>> BEGIN Page excerpt

Appellant pro se                        Attorneys for Appellees
Edward J. Niksich                        Steve Carter
Pendleton, Indiana                        Attorney General of Indiana
                                Frances Barrow
                                Deputy Attorney General
                                Indianapolis, Indiana


In the
Indiana Supreme Court

No. 48S02-0402-CV-80

Edward J. Niksich,
                                Appellant (Plaintiff below),


Zettie Cotton and
Steve Van Cleave,
                                Appellees (Defendants below).

Appeal from the Madison County Court, No. 48E01-0205-SC-1105
The Honorable David W. Hopper, Judge

On Petition To Transfer from the Indiana Court of Appeals, No. 48A02-0210-CV-851

June 24, 2004

Boehm, Justice.
We hold that a small claims notice of claim is sufficient if it states the general nature of the claim. A notice of claim need not allege facts that establish a right to recovery. However, a small claims court may grant a defendant’s motion to dismiss the notice of claim if it is apparent from the face of the notice of claim that the plaintiff is precluded from recovery. If the dismissal is for failure to meet a pleading requirement applicable to the particular claim, the plaintiff is entitled as of right to file an amended notice of claim within the ten-day period allowed by Trial Rule 12(B). Finally, an incarcerated plaintiff does not have an absolute right to be present at a civil trial.
Factual and Procedural Background

    We take the allegations of the complaint as true for purposes of this appeal from the trial court’s grant of a motion to dismiss for failure to state a claim. Edward Niksich is incarcerated at the Pendleton Correctional Facility. In September 2001, Niksich was transferred to a dormitory that had no facilities for individual television sets. His television set was transferred to the commissary, and when he retrieved it two months later, it did not work. He filed this action in small claims court seeking redress.
    Section 5(c) of the Indiana Tort Claims Act, Ind. Code § 34-13-3-5(c) (2003), requires a complaint against a government employee in the employee’s individual capacity to allege that the employee’s act or omission was either criminal, outside the scope of employment, malicious, willful and wanton, or for the personal benefit of the employee. The complaint is also required to set forth a reasonable factual basis supporting those allegations. The Act also provides that a “lawsuit alleging that the employee acted within the scope of the employee’s employment bars an action . . . against the employee personally.” I.C. § 34-13-3-5(b).
    Niksich sent a Tort Claims Act Notice in November 2001, and on May 22, 2002, he filed a “Notice of Small Claim and Attached Complaint” in small claims court naming two employees of the facility as defendants. The complaint identified the two individuals and their job titles, and alleged the surrender and return of his television, but did not make clear whether the alleged conduct of the two individuals was within the scope of their employment, or whether the two defendants were sued in their official capacities, in their individual capacities, or both. He also requested that he be transported to the court for trial.

>> END Page excerpt
>> BEGIN Provided data

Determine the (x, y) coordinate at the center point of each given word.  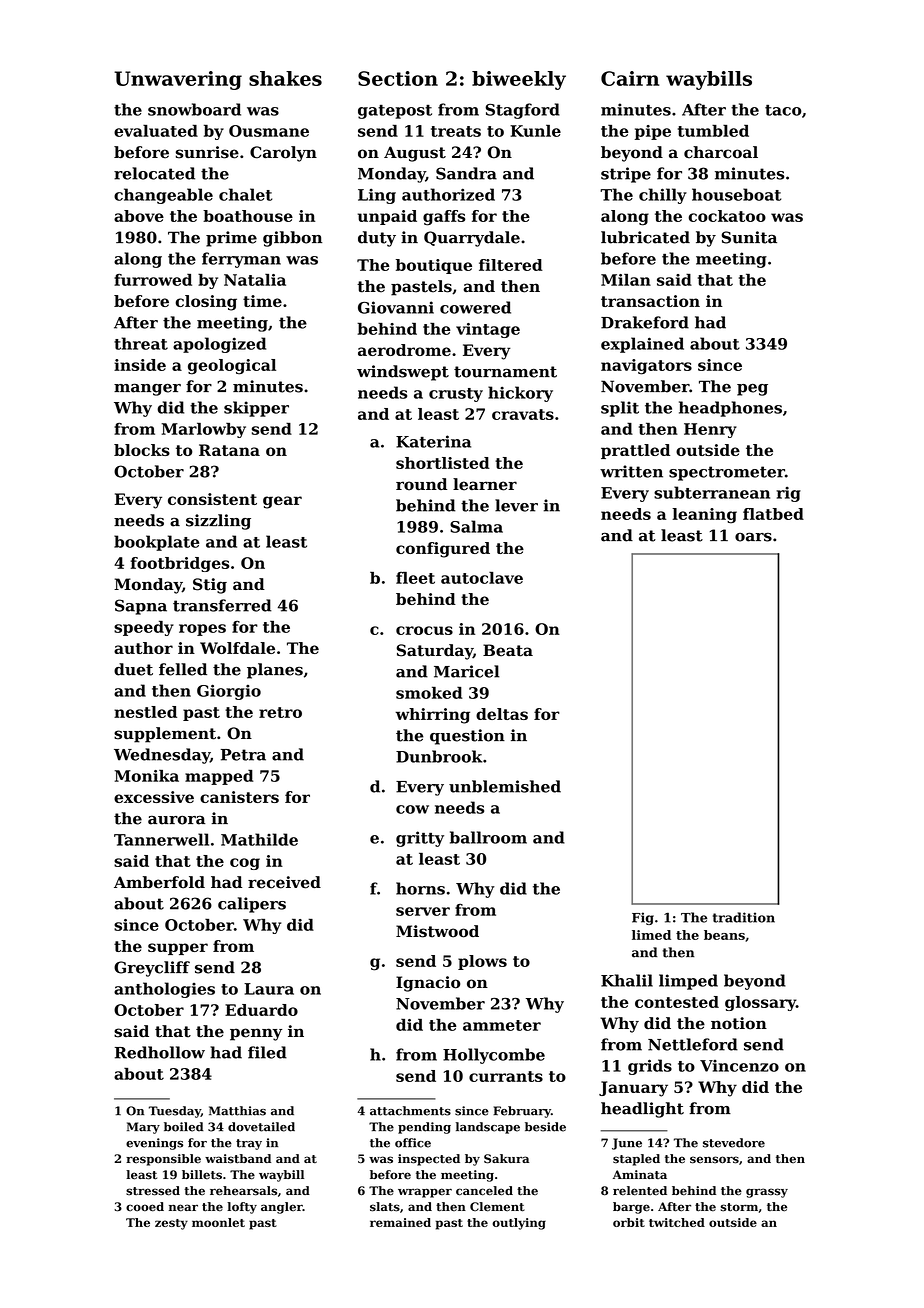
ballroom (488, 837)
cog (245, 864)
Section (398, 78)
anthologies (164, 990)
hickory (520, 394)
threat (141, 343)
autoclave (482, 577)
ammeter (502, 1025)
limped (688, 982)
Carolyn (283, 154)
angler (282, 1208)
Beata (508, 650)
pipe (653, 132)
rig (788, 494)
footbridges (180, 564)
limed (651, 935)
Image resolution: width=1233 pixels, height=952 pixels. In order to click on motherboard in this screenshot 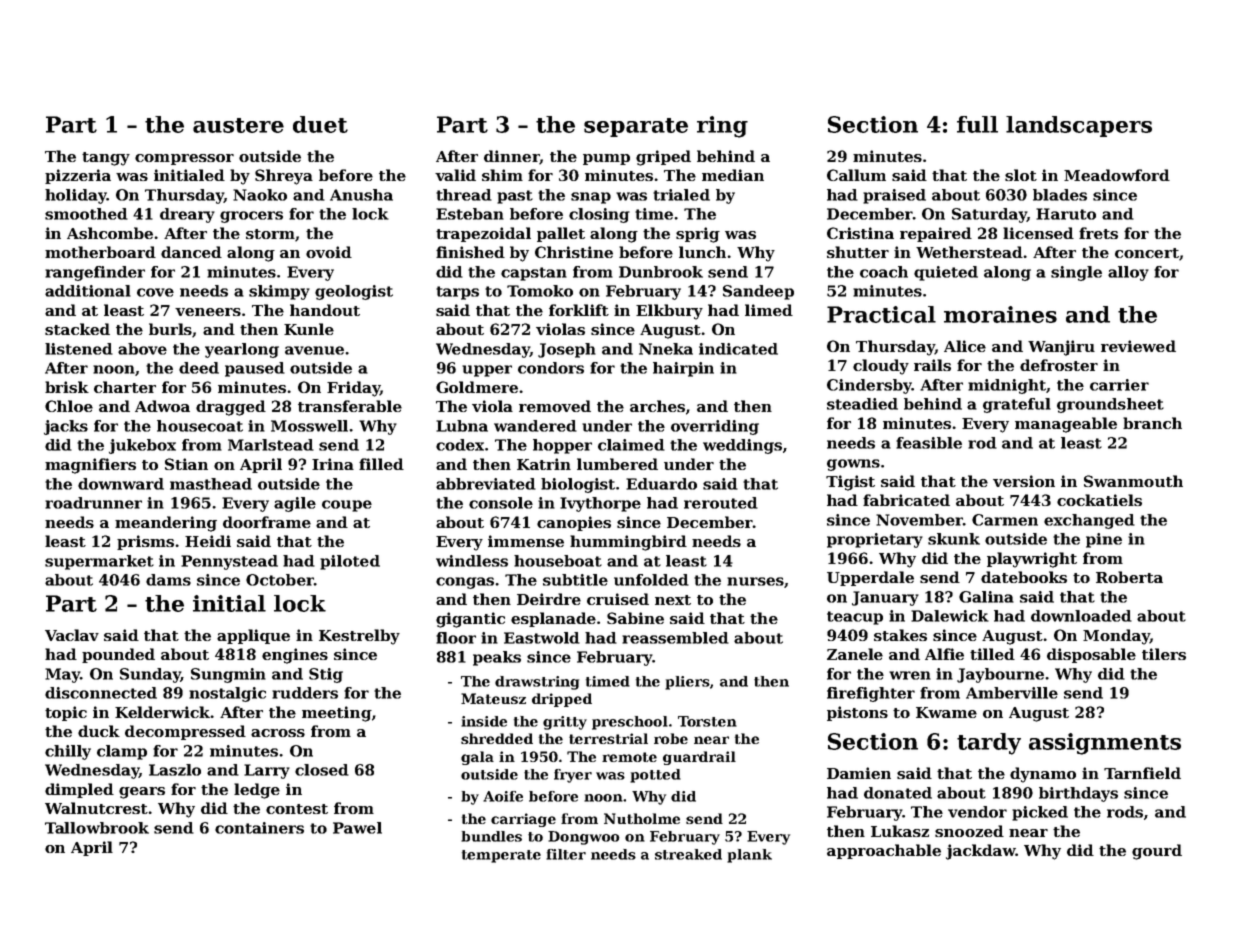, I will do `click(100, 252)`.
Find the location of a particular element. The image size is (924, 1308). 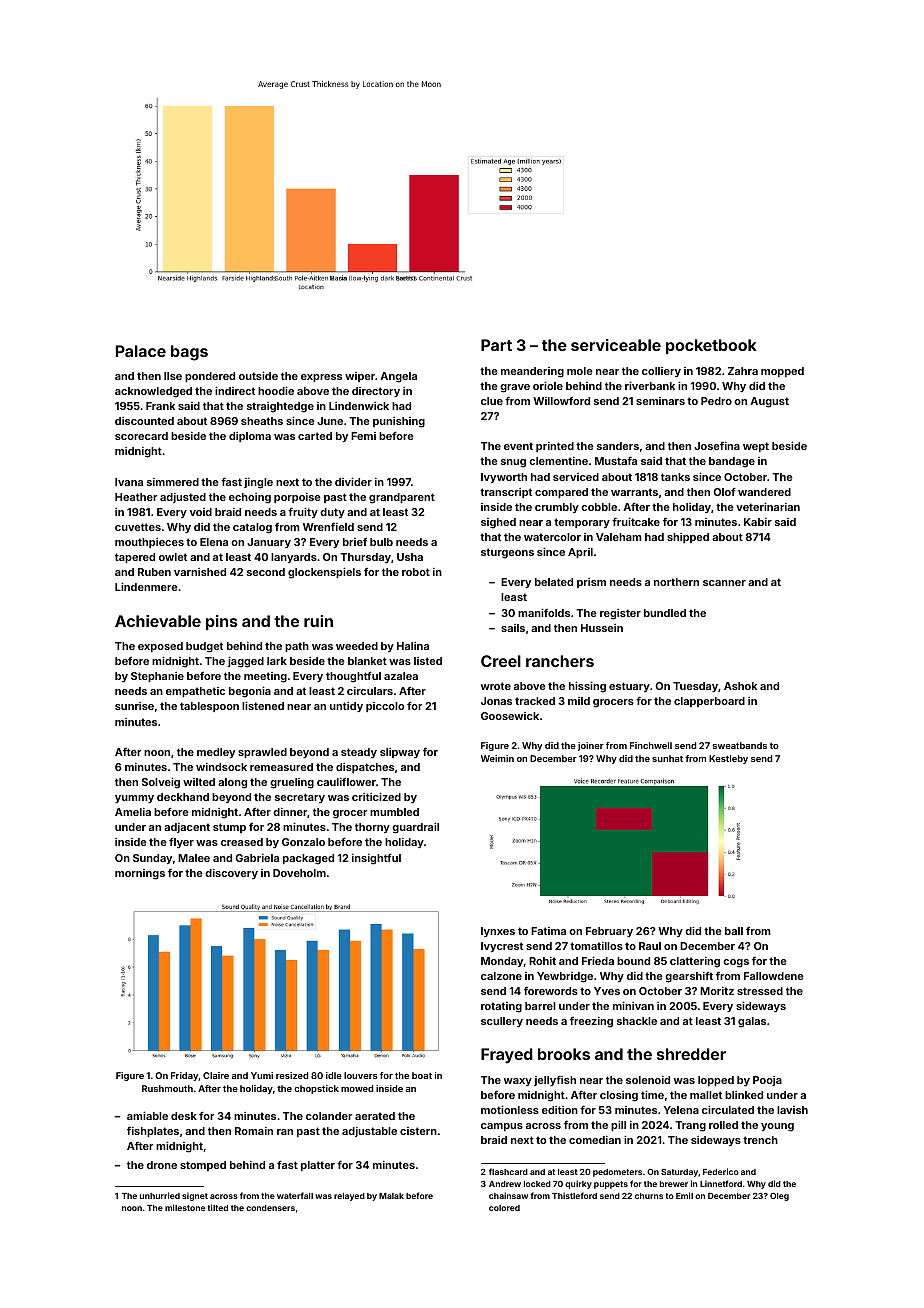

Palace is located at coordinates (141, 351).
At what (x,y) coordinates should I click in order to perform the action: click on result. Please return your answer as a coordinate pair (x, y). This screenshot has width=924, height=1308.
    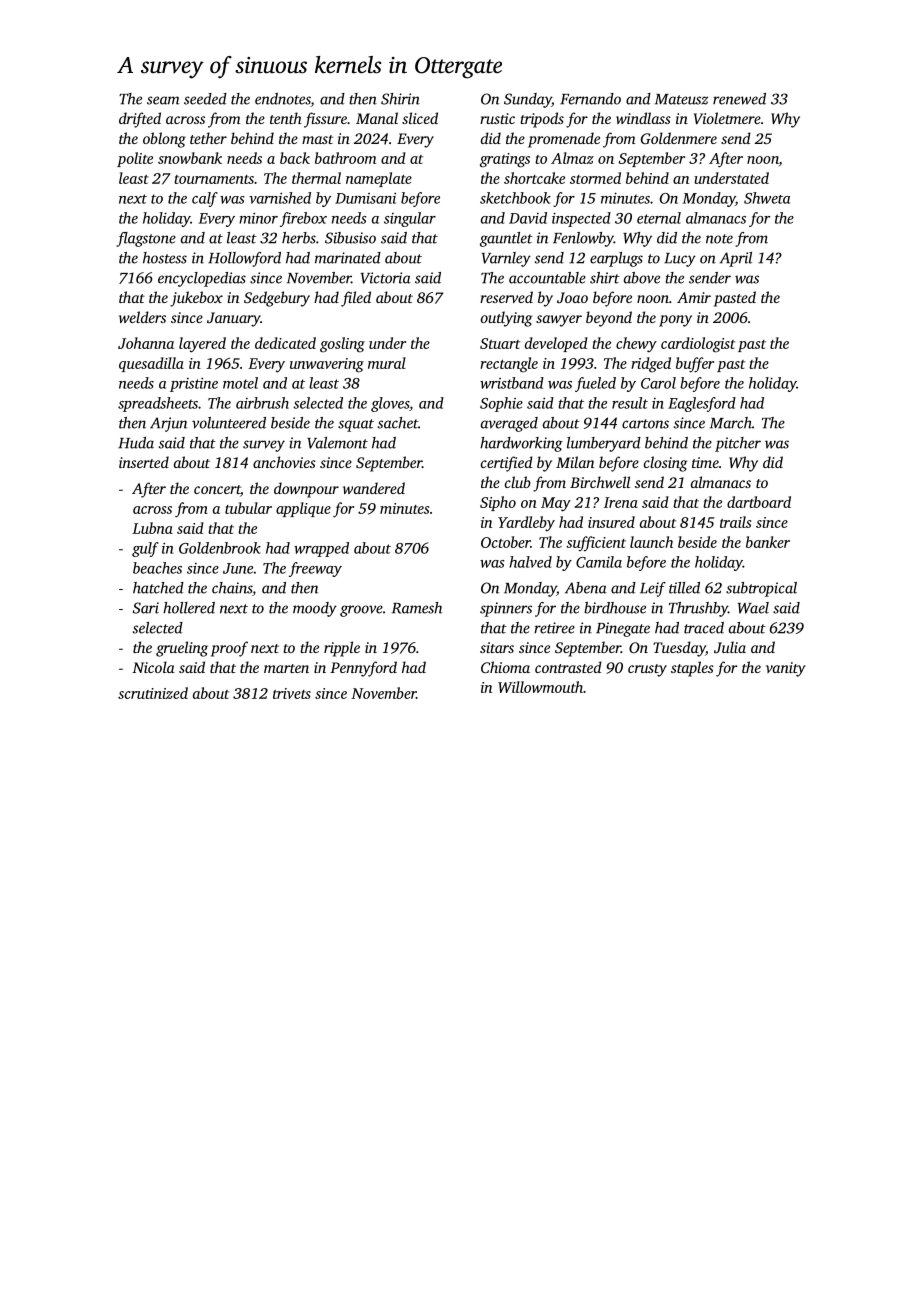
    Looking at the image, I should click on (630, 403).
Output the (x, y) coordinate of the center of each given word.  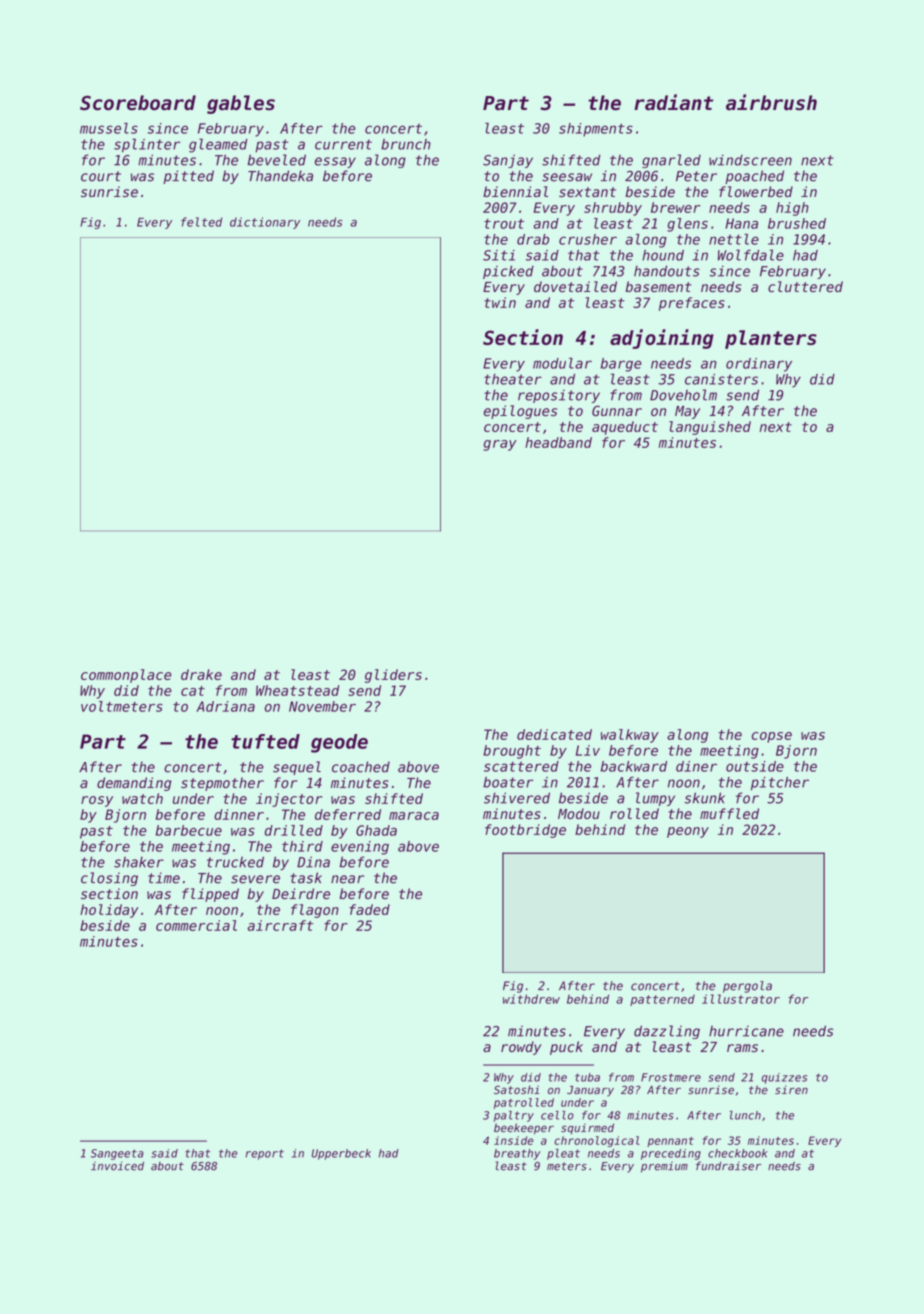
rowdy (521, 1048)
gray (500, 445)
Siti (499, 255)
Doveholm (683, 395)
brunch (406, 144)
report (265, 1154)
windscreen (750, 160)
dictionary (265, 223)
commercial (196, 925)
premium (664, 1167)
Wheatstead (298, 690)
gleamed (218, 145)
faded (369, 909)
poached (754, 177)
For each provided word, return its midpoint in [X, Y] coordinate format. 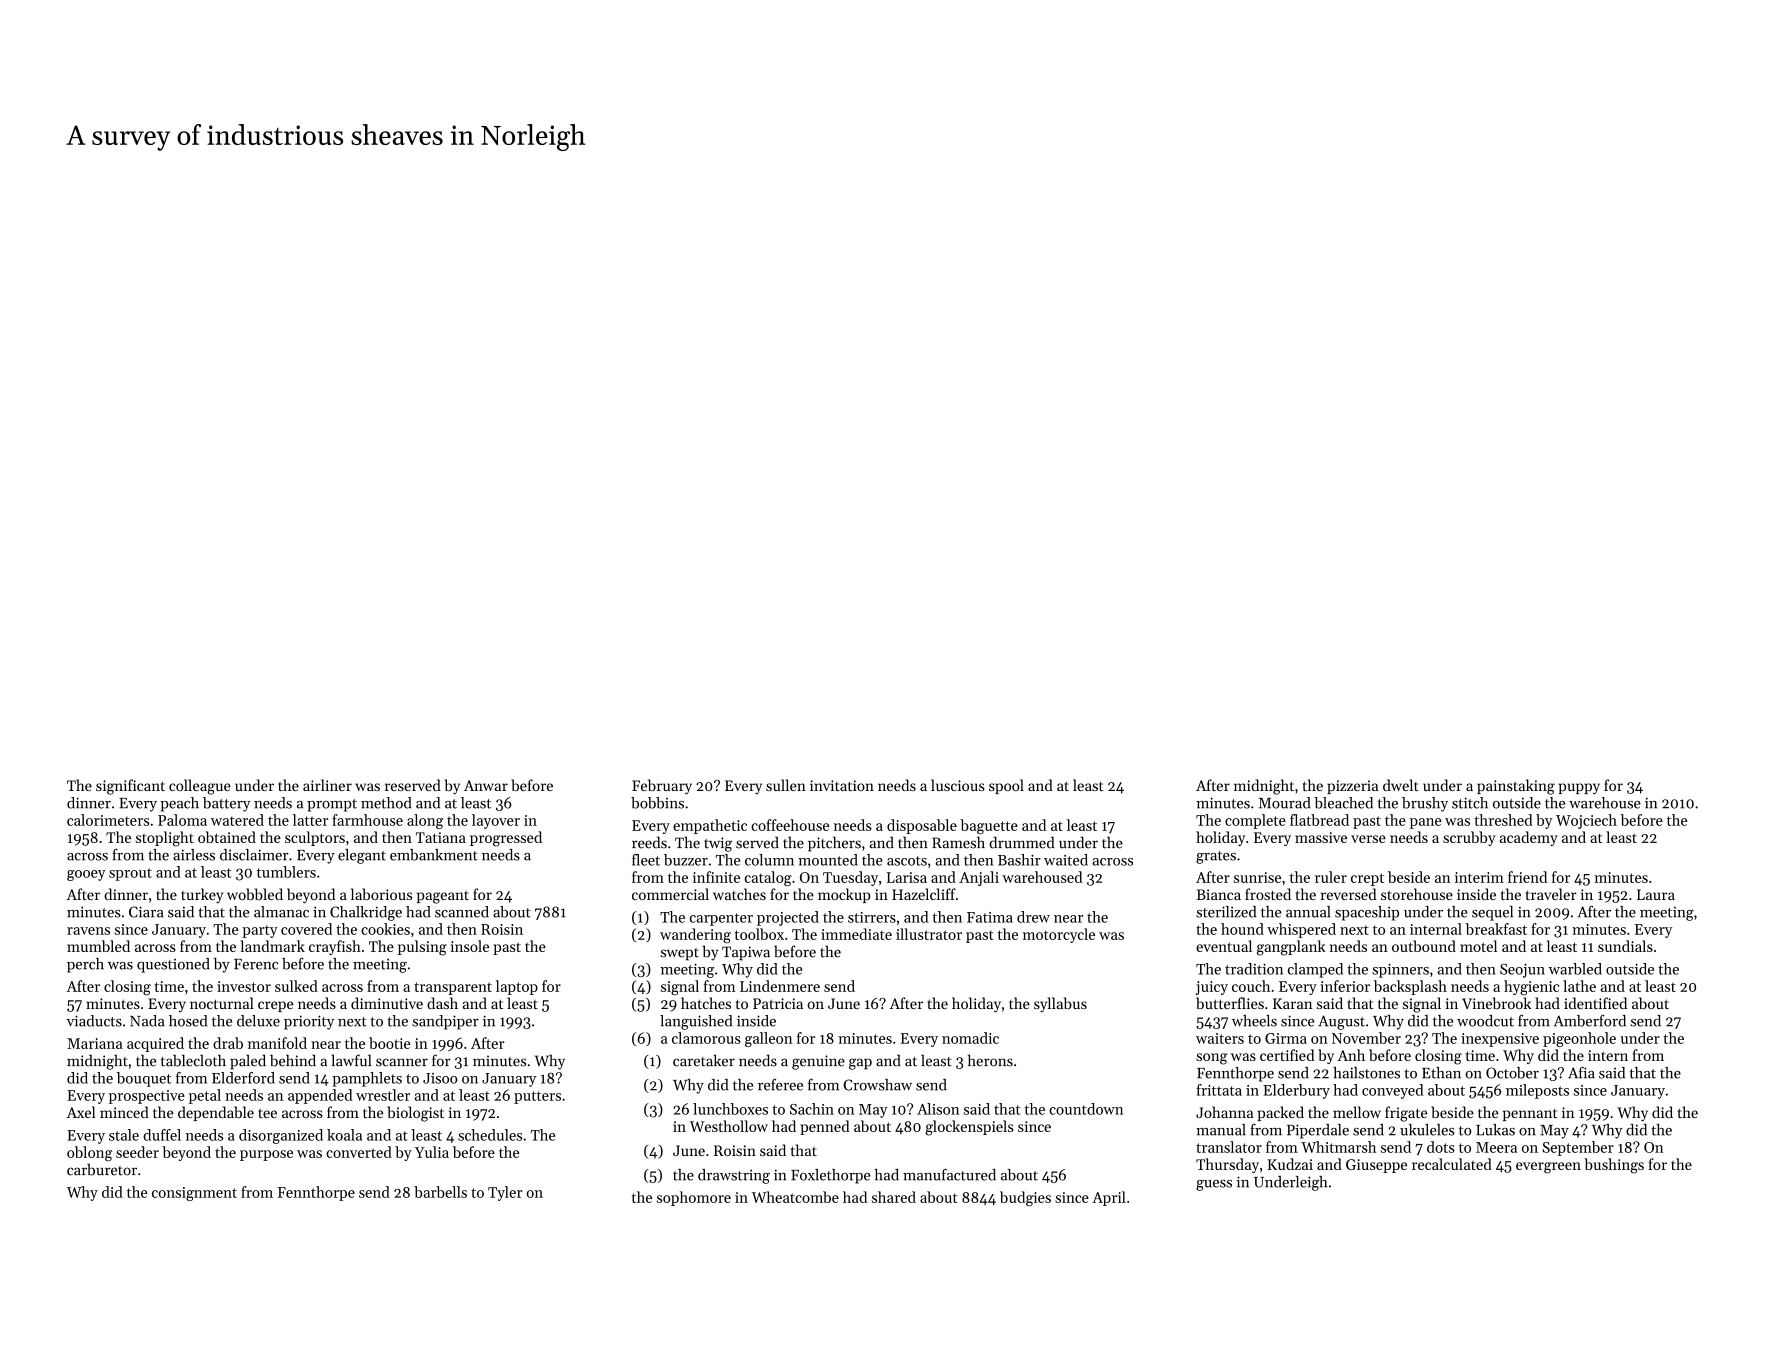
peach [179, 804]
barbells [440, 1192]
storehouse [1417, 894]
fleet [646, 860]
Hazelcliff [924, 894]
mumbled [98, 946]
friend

>> END Provided data

__What is expected__:
Reproduce the passage of the Indiana Supreme Court opinion from "Niksich sent a" to "court for trial.". The material above was taken from a separate source.

__Exercise answer__:
Niksich sent a Tort Claims Act Notice in November 2001, and on May 22, 2002, he filed a “Notice of Small Claim and Attached Complaint” in small claims court naming two employees of the facility as defendants. The complaint identified the two individuals and their job titles, and alleged the surrender and return of his television, but did not make clear whether the alleged conduct of the two individuals was within the scope of their employment, or whether the two defendants were sued in their official capacities, in their individual capacities, or both. He also requested that he be transported to the court for trial.